Islet neogenesis from the constitutively nestin expressing human umbilical cord matrix derived mesenchymal stem cells.

The scarcity of islets for transplantation calls for an alternative sources of islets. The human umbilical cord has been shown to be a reservoir of multipotent stem cells with capacity to differentiate into ectodermal, mesodermal and endodermal lineages. The present investigation deals with isolation and characterization of mesenchymal stem sells (MSC) derived from human umbilical cord and their differentiation into functional islets. Since these MSCs were found to constitutively express nestin we hypothesized that these would be ideal candidates for islet neogenesis without any further manipulation. Human umbilical cord matrix stem cells (hUCMSCs) were found to express CD29, CD44, CD73, CD90, CD105, smooth muscle actin, nestin, vimentin, proliferation marker Ki67 and embryonic markers Oct4, SSEA4. These were found to be negative for CD33, CD34, CD45 and HLA DR. Human UCMSCs exhibited high proliferating capacity for extended period indicating potential for scaling up.

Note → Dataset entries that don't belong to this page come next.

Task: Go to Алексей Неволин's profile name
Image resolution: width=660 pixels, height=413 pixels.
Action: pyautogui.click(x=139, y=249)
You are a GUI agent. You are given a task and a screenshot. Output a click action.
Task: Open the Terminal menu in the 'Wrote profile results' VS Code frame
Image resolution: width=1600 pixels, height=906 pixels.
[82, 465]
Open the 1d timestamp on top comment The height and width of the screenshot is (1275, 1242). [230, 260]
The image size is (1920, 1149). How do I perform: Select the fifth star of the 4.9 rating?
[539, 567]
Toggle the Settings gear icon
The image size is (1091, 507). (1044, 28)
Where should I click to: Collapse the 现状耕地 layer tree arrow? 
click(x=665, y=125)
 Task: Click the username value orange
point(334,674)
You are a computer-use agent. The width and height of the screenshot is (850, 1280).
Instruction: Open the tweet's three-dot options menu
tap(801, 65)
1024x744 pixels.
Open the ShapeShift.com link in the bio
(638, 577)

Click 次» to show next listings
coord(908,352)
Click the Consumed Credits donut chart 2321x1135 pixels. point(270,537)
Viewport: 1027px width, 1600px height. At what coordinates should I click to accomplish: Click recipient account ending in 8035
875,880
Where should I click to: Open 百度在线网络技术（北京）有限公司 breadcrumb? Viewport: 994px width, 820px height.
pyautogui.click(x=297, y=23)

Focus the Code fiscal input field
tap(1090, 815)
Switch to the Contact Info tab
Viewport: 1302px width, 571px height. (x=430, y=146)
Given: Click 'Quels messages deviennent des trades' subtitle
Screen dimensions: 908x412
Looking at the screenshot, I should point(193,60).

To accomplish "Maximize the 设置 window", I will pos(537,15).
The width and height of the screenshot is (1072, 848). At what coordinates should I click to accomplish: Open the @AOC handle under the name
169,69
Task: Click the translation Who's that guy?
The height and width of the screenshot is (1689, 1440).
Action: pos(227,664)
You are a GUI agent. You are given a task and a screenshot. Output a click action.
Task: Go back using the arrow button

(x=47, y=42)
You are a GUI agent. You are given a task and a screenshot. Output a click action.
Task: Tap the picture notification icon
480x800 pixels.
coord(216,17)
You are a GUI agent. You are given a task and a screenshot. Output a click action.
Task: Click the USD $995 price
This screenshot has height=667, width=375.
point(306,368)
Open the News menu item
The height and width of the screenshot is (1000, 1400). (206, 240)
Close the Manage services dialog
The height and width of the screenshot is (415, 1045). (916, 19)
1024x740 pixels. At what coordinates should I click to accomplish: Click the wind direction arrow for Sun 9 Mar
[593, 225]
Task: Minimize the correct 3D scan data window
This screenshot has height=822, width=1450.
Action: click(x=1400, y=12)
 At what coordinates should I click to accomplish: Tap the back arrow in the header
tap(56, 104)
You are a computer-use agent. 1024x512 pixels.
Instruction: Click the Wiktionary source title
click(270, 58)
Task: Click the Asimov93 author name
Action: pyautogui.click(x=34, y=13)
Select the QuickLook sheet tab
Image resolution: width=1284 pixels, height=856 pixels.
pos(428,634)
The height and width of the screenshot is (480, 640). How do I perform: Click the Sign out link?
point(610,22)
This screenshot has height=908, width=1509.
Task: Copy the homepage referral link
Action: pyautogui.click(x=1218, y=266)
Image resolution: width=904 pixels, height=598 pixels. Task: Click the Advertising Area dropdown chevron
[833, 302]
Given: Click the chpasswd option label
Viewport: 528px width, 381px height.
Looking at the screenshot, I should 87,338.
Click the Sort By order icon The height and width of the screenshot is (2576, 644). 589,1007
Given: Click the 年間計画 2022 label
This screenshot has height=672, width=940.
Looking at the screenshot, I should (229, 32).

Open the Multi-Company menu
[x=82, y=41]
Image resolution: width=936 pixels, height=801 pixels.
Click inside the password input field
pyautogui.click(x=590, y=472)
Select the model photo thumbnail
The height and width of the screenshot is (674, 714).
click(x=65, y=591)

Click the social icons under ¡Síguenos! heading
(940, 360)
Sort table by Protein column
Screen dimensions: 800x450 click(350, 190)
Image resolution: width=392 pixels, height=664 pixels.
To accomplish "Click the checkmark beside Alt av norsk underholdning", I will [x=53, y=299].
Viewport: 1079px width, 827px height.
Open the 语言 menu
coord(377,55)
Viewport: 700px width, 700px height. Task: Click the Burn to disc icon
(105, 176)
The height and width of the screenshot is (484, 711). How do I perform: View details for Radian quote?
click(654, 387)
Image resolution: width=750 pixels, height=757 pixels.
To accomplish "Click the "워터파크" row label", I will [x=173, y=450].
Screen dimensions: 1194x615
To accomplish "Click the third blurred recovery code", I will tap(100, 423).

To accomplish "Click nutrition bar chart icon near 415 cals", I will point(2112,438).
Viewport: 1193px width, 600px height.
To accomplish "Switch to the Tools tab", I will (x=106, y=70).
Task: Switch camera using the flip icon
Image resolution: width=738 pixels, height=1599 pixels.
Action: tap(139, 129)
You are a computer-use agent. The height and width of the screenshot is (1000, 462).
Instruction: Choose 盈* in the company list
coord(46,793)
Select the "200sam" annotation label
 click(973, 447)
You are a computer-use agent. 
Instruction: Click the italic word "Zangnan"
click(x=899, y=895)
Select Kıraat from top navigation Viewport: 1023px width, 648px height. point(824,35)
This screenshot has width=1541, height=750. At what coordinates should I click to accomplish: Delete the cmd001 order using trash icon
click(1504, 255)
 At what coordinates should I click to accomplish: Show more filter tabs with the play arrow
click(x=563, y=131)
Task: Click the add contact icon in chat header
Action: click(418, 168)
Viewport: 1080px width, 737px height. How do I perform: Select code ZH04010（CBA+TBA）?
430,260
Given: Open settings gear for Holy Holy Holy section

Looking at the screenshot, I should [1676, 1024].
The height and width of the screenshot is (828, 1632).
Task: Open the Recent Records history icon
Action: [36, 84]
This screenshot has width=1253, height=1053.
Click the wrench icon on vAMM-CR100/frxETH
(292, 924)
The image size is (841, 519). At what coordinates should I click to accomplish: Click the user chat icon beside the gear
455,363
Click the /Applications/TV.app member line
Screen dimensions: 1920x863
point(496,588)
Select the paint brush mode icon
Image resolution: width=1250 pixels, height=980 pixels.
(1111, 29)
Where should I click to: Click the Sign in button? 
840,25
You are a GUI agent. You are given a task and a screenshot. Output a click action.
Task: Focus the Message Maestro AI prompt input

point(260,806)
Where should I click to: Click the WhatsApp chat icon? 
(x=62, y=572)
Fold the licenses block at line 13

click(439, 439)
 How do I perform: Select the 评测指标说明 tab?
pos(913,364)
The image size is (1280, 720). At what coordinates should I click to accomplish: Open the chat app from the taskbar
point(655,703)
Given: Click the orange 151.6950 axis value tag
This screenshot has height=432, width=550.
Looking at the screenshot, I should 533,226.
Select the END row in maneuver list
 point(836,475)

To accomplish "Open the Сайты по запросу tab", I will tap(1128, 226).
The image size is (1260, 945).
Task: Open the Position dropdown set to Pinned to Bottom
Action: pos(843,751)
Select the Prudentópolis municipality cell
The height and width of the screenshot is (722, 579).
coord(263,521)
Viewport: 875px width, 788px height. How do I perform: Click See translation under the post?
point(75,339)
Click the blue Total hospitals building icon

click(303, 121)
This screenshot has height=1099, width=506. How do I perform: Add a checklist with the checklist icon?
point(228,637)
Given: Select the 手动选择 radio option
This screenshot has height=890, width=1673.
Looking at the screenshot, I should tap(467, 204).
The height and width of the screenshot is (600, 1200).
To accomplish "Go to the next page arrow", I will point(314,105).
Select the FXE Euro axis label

When subjected to a cocktail of specific differentiating factors, these cells differentiated into fat, cartilage, bone, neurons and islet like clusters (ILCs). These ILCs stained positive for diphenylthiocarbazone (DTZ) and expressed human C-peptide, insulin and glucagon. Real time qPCR analysis of newly generated islets further demonstrated abundance of Pdx-1, Ngn3, insulin, glucagon and somatostatin transcripts. On transplantation in experimental diabetic mice these ILCs restored normoglycemia, body weight and exhibited normal glucose tolerance test indicating their functional status. Thus, the present study demonstrates potential of constitutively expressing nestin positive progenitor from umbilical cord as a novel source for islet neogenesis and their usage in cell replacement therapy for diabetes.